▶ _Record excerpts_
*-*-*

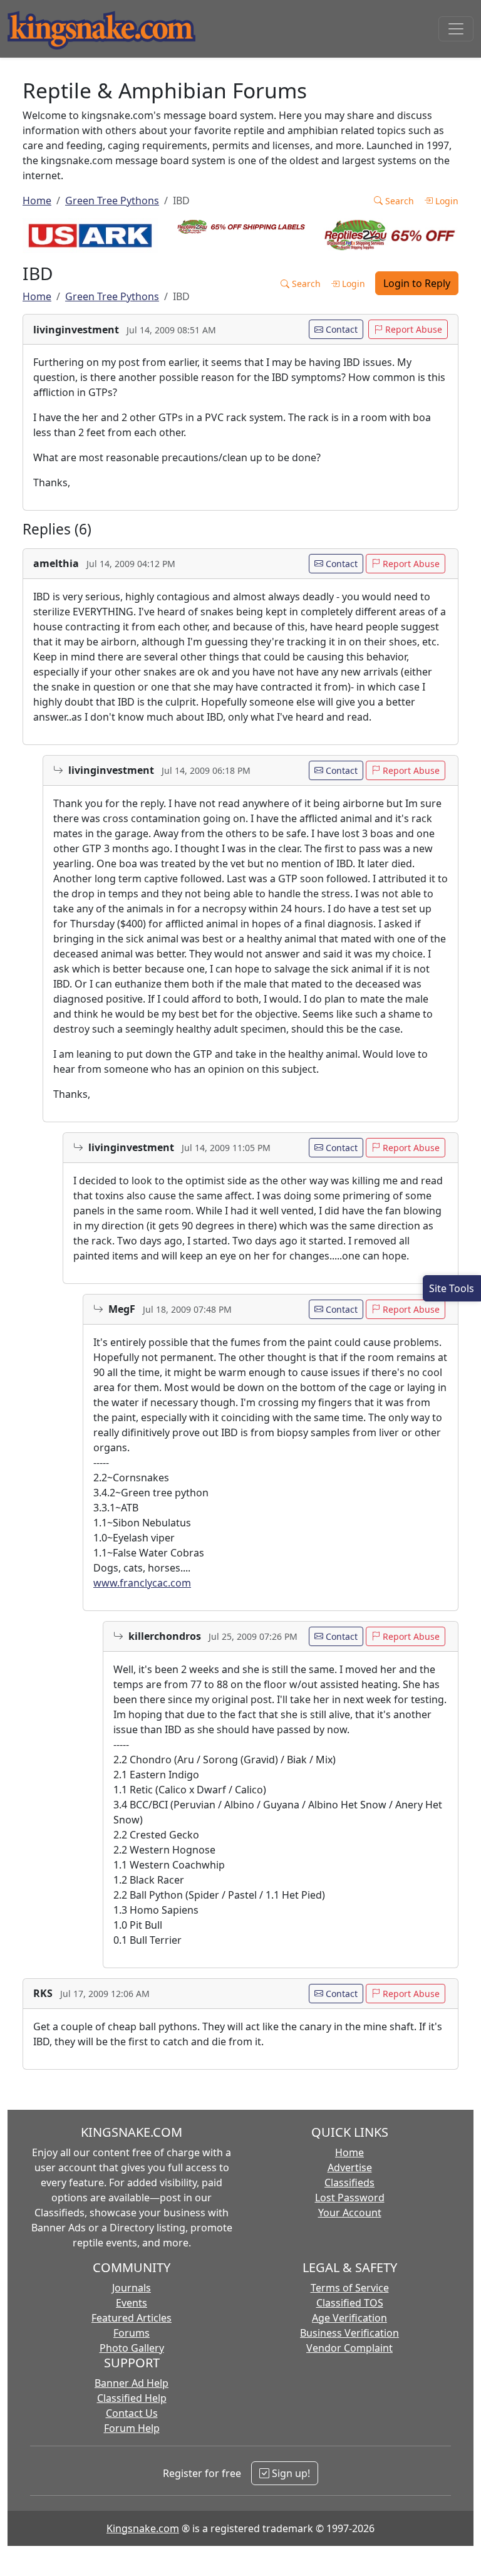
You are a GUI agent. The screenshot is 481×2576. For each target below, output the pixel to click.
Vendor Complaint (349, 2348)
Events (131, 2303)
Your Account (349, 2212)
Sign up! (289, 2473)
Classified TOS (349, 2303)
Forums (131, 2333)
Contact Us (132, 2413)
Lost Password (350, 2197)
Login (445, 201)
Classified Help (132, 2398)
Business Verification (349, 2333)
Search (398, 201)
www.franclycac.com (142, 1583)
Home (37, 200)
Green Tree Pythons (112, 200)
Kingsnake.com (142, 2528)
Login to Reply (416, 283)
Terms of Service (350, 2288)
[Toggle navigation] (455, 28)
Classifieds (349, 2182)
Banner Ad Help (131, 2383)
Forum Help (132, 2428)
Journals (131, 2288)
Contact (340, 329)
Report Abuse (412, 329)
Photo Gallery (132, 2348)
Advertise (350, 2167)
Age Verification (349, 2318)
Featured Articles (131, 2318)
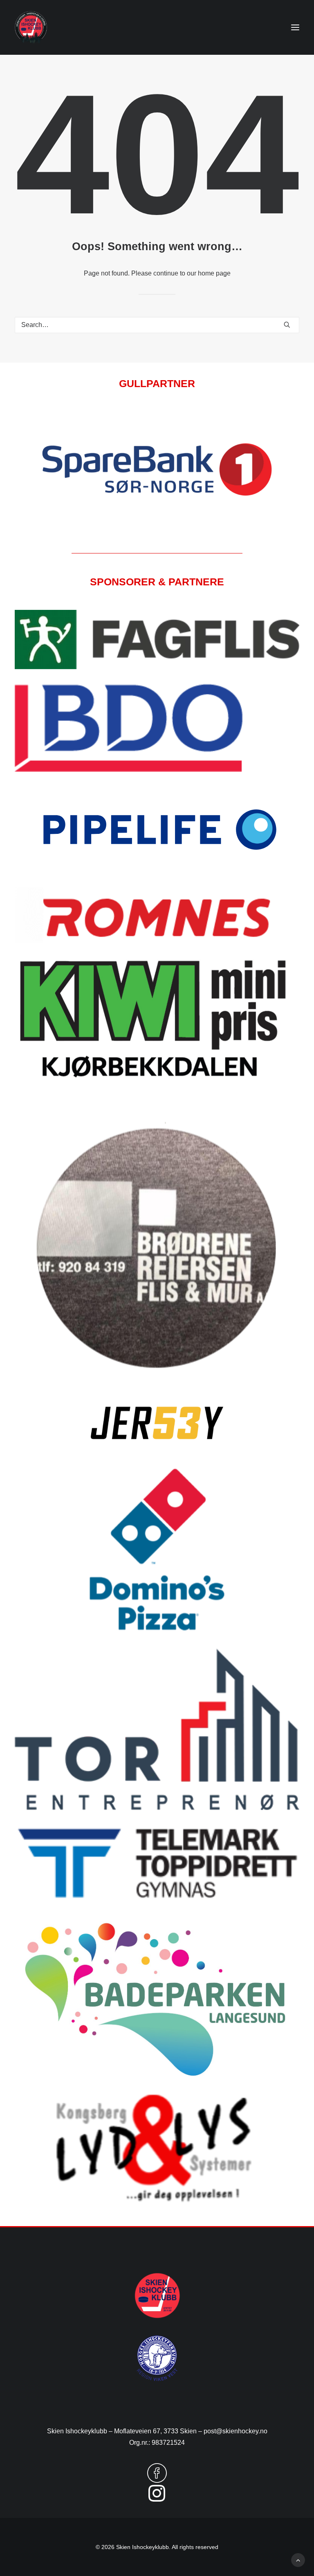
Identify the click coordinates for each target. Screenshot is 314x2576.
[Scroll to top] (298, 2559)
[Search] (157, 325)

*-*-*

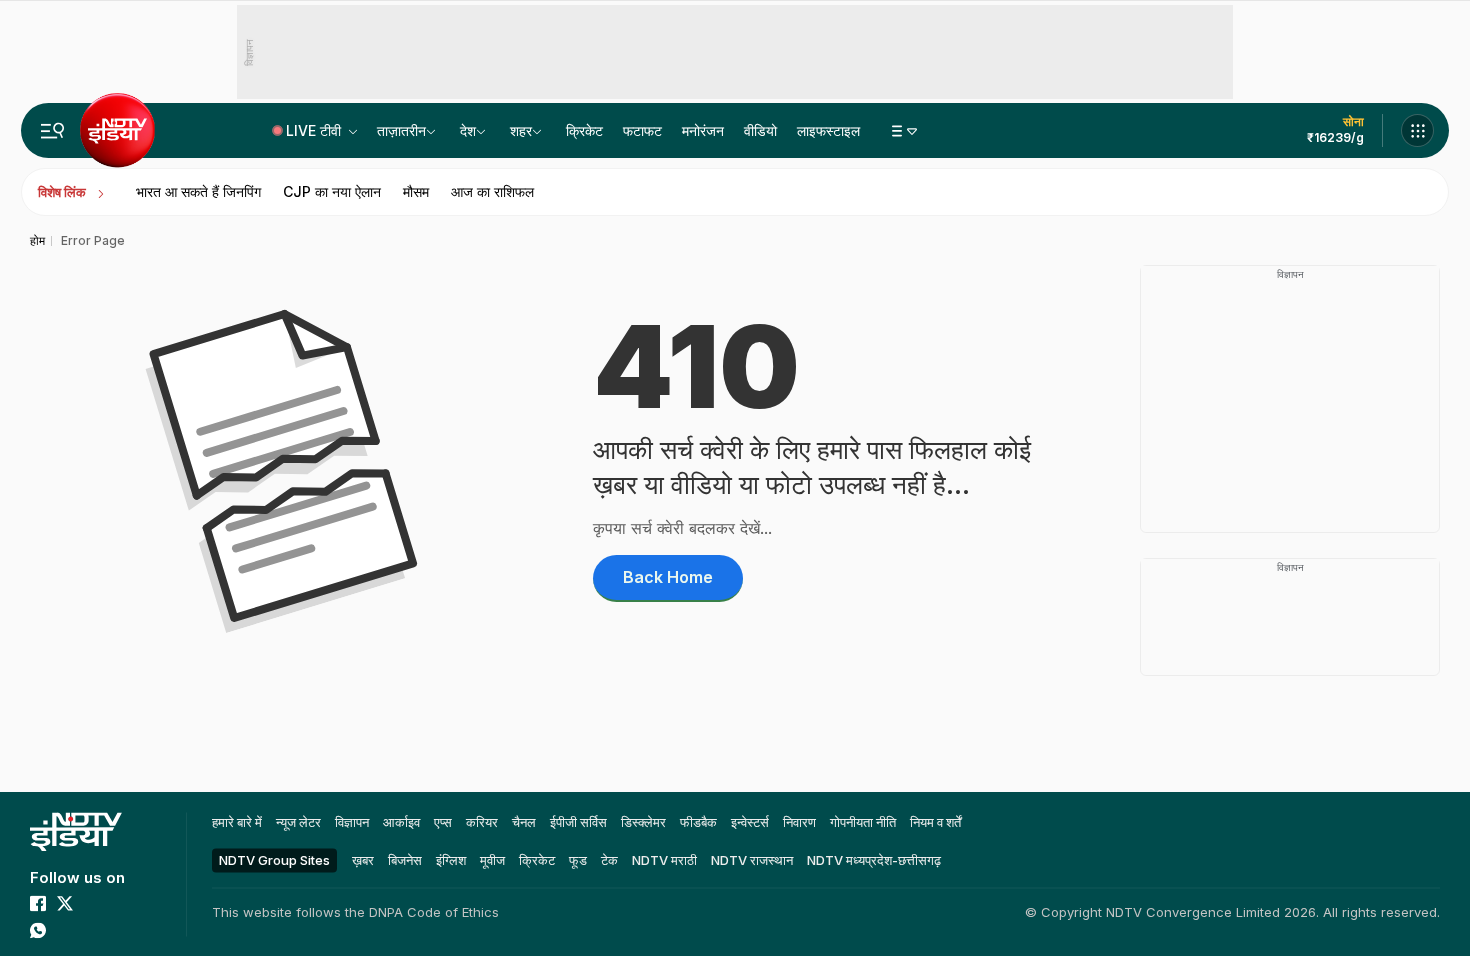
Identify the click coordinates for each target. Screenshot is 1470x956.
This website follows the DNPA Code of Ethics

*-*-*

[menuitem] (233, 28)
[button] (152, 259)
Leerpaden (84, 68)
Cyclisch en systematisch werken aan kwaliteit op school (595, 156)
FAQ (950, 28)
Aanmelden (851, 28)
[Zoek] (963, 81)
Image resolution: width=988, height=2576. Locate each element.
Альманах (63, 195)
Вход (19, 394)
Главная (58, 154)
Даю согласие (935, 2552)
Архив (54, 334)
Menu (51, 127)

*-*-*

▶ _Task objective_
From the records above, transcribe exactly the run of lines that opens with the line holding "You are a GUI" and closes with the line holding "Classifieds (349, 2182)", both included.

▶ _Solution for this exercise_
You are a GUI agent. The screenshot is 481×2576. For each target below, output the pixel to click.
Vendor Complaint (349, 2348)
Events (131, 2303)
Your Account (349, 2212)
Sign up! (289, 2473)
Classified TOS (349, 2303)
Forums (131, 2333)
Contact Us (132, 2413)
Lost Password (350, 2197)
Login (445, 201)
Classified Help (132, 2398)
Business Verification (349, 2333)
Search (398, 201)
www.franclycac.com (142, 1583)
Home (37, 200)
Green Tree Pythons (112, 200)
Kingsnake.com (142, 2528)
Login to Reply (416, 283)
Terms of Service (350, 2288)
[Toggle navigation] (455, 28)
Classifieds (349, 2182)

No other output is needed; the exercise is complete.